De plus, l'acier européen est confronté à un quadruple problème qui se cristallise en menace existentielle, selon les participants au sommet: concurrence massive d'acier chinois à bas prix, menace de relèvement des droits de douanes sur l'acier aux États-Unis, prix de l'énergie en Europe très supérieur à celui des autres continents, et coûts de décarbonation en hausse.

Selon M. Ferracci, l'industrie européenne est à un "moment charnière", "dans un état comparable à ce qu'était le système financier en 2008".

"Vous nous avez demandé de faire des fours électriques (pour recycler l'acier et faire baisser les émissions de CO2 du secteur de la sidérurgie, NDLR), il faut maintenant nous aider" à les financer, a demandé le ministre italien des entreprises et du "Made in Italy" Adolfo Urso, présent à Paris.

"Si notre modèle mène à une désindustrialisation de l'Europe et non à une décarbonation, personne ne va nous suivre", a-t-il lancé.

Les sept pays, signataires d'une déclaration commune, demandent un renforcement de la taxe carbone au frontières dite CBAM (ou MACF en français).
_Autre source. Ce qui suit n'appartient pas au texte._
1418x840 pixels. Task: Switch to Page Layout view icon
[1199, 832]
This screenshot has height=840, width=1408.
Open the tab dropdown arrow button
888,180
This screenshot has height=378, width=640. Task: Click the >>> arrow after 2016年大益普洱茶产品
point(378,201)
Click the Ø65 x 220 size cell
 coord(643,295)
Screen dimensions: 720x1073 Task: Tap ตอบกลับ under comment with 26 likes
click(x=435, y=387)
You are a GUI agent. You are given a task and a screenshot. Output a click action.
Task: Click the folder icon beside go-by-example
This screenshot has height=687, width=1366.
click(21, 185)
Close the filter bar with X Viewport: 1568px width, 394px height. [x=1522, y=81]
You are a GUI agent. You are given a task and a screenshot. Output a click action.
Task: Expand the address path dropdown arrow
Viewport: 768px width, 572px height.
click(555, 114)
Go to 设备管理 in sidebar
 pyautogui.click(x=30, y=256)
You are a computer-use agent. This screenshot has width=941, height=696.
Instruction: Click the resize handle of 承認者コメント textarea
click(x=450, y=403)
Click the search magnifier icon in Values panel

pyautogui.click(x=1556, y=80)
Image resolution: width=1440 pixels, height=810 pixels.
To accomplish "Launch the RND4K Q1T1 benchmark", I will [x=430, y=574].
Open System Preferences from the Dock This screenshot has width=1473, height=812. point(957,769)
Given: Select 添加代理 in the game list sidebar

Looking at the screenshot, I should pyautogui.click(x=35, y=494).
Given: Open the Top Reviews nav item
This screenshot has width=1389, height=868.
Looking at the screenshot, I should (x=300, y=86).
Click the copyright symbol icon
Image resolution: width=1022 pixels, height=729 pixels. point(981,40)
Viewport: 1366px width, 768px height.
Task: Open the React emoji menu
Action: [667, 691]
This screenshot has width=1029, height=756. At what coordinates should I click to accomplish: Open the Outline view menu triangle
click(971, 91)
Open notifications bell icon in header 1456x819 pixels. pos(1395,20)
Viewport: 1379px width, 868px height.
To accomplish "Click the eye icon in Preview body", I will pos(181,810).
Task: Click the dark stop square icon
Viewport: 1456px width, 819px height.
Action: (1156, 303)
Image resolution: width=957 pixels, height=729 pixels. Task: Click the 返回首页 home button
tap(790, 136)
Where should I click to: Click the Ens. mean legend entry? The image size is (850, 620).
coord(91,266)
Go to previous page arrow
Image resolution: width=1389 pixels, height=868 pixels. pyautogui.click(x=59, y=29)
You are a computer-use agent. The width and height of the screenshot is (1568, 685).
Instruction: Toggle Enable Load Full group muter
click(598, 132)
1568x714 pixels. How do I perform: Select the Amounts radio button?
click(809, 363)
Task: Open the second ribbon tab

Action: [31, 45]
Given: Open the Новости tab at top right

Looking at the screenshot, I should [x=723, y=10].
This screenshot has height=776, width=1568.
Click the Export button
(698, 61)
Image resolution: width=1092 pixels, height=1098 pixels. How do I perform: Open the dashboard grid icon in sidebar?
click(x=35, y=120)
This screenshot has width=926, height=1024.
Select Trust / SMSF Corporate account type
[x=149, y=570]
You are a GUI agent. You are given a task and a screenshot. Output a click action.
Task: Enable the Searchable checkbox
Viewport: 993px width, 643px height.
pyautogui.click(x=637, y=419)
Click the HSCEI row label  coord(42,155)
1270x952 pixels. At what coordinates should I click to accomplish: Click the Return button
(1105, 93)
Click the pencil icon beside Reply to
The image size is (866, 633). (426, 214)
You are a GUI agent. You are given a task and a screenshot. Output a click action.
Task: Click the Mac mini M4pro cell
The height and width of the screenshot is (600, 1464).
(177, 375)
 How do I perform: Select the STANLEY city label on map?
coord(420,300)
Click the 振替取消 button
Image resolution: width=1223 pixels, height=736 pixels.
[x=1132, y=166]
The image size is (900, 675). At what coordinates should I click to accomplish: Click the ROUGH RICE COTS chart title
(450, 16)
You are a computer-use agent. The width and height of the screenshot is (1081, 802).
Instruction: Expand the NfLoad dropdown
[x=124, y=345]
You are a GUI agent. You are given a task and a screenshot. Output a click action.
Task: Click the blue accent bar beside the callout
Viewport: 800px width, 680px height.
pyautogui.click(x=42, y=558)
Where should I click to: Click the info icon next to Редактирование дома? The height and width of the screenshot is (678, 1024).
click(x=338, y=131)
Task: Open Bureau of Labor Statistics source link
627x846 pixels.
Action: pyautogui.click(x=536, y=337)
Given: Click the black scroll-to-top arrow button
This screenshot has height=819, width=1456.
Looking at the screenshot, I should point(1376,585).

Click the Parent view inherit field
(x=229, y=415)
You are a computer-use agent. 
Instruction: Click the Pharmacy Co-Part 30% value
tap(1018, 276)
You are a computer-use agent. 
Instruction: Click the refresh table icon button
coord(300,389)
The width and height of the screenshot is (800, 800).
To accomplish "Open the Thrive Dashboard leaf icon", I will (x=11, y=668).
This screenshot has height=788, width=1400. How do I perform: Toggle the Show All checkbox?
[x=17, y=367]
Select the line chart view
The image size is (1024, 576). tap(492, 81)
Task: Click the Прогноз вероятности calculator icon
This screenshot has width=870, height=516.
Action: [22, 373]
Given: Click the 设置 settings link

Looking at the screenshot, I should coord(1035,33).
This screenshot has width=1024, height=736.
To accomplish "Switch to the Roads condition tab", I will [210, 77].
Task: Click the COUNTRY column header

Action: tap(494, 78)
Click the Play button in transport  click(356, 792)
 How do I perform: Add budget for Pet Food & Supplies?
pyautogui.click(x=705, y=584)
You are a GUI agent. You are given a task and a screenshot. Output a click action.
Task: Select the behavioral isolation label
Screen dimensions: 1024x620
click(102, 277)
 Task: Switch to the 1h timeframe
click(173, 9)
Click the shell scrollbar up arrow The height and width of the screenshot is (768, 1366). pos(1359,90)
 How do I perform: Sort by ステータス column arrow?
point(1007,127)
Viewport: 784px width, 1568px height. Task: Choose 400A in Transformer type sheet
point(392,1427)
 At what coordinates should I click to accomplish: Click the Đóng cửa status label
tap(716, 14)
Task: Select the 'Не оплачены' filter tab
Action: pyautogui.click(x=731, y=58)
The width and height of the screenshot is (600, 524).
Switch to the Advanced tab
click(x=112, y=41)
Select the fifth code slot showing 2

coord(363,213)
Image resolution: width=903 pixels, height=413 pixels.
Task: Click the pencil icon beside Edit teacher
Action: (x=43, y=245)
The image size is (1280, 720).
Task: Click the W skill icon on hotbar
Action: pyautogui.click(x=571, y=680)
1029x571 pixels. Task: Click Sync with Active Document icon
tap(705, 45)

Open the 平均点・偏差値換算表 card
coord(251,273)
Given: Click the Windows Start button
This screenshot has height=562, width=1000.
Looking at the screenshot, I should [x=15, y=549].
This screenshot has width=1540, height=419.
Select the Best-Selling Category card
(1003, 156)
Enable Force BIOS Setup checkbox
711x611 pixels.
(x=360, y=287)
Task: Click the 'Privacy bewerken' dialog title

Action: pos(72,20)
Élaborée pour assurer l'égalité de la concurrence entre les industriels européens soumis aux exigences climatiques de décarbonation et les non européens, le mécanisme prévoit que le prix du carbone des importations soit équivalent au prix du carbone intérieur.

- "marchés publics verts" -

Les signataires souhaitent que ce dispositif évolue vers un système environnemental plus protectionniste: Il impliquerait une taxe par défaut pour tout l'acier importé dont les émissions réelles de CO2 sont mal connues.

Côté recyclage, les exportations de ferraille hors de l'UE "doivent être mieux contrôlées" et des mesures doivent être prises pour "restreindre ou interdire" les exportations vers des pays tiers qui n'adoptent pas une législation environnementale et de production similaire à celle de l'Europe, indique aussi le texte.

Enfin, ils souhaitent aussi que les "marchés publics verts" soient encouragés dans l'UE.

Une "alliance des pays amis de l'industrie lourde" doit voir le jour lors du prochain Conseil de compétitivité le 12 mars, sur le modèle de l'alliance du nucléaire pour peser dans les débats de la Commission. Elle comportera l'industrie chimique, également en difficulté.

Quelque 400 dirigeants d'entreprises européens, notamment de la chimie, ont demandé jeudi aux chefs d'état et de gouvernement "des mesures immédiates et concrètes" face à une crise "sans précédent" et ont demandé de "restaurer la compétitivité de la chimie", notamment par l'accès à une "énergie décarbonée compétitive".